» **WORK INSTRUCTION**: Retyping the entries exactly is all that is required.

** Opening DATA PROVIDED block **

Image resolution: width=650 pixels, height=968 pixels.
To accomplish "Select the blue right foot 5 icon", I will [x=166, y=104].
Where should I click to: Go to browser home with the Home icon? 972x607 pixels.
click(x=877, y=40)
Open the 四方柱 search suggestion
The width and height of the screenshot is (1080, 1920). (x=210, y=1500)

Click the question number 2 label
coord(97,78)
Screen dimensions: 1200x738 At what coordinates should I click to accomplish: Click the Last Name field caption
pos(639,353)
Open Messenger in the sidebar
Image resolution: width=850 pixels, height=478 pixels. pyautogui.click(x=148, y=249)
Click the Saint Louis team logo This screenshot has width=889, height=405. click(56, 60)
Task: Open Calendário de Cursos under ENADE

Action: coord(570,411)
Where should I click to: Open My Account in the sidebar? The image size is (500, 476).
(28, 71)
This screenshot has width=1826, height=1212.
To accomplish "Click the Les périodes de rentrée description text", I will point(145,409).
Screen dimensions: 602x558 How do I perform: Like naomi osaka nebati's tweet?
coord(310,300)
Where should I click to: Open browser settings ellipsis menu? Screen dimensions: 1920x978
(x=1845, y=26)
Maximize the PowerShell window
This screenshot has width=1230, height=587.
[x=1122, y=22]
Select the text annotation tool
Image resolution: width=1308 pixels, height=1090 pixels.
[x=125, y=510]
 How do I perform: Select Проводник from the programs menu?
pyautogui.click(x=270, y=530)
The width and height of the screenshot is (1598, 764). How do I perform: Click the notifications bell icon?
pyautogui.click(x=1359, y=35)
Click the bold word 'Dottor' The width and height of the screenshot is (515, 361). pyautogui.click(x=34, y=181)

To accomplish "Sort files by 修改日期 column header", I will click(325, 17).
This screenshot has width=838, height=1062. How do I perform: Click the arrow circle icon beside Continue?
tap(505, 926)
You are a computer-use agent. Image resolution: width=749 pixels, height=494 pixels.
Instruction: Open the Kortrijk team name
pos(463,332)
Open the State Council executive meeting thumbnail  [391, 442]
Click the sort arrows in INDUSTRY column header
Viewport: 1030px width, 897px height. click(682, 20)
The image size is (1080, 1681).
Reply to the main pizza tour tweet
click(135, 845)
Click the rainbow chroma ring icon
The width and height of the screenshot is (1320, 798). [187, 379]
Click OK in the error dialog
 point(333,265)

** Closing DATA PROVIDED block **

» **ANSWER SECTION**:
Image resolution: width=650 pixels, height=968 pixels.
To accomplish "Select the blue right foot 5 icon", I will [x=166, y=104].
Where should I click to: Go to browser home with the Home icon? 972x607 pixels.
click(x=877, y=40)
Open the 四方柱 search suggestion
The width and height of the screenshot is (1080, 1920). (x=210, y=1500)

Click the question number 2 label
coord(97,78)
Screen dimensions: 1200x738 At what coordinates should I click to accomplish: Click the Last Name field caption
pos(639,353)
Open Messenger in the sidebar
Image resolution: width=850 pixels, height=478 pixels. pyautogui.click(x=148, y=249)
Click the Saint Louis team logo This screenshot has width=889, height=405. click(56, 60)
Task: Open Calendário de Cursos under ENADE

Action: coord(570,411)
Where should I click to: Open My Account in the sidebar? The image size is (500, 476).
(28, 71)
This screenshot has width=1826, height=1212.
To accomplish "Click the Les périodes de rentrée description text", I will point(145,409).
Screen dimensions: 602x558 How do I perform: Like naomi osaka nebati's tweet?
coord(310,300)
Where should I click to: Open browser settings ellipsis menu? Screen dimensions: 1920x978
(x=1845, y=26)
Maximize the PowerShell window
This screenshot has width=1230, height=587.
[x=1122, y=22]
Select the text annotation tool
Image resolution: width=1308 pixels, height=1090 pixels.
[x=125, y=510]
 How do I perform: Select Проводник from the programs menu?
pyautogui.click(x=270, y=530)
The width and height of the screenshot is (1598, 764). How do I perform: Click the notifications bell icon?
pyautogui.click(x=1359, y=35)
Click the bold word 'Dottor' The width and height of the screenshot is (515, 361). pyautogui.click(x=34, y=181)

To accomplish "Sort files by 修改日期 column header", I will click(325, 17).
This screenshot has width=838, height=1062. How do I perform: Click the arrow circle icon beside Continue?
tap(505, 926)
You are a computer-use agent. Image resolution: width=749 pixels, height=494 pixels.
Instruction: Open the Kortrijk team name
pos(463,332)
Open the State Council executive meeting thumbnail  [391, 442]
Click the sort arrows in INDUSTRY column header
Viewport: 1030px width, 897px height. click(682, 20)
The image size is (1080, 1681).
Reply to the main pizza tour tweet
click(135, 845)
Click the rainbow chroma ring icon
The width and height of the screenshot is (1320, 798). [187, 379]
Click OK in the error dialog
 point(333,265)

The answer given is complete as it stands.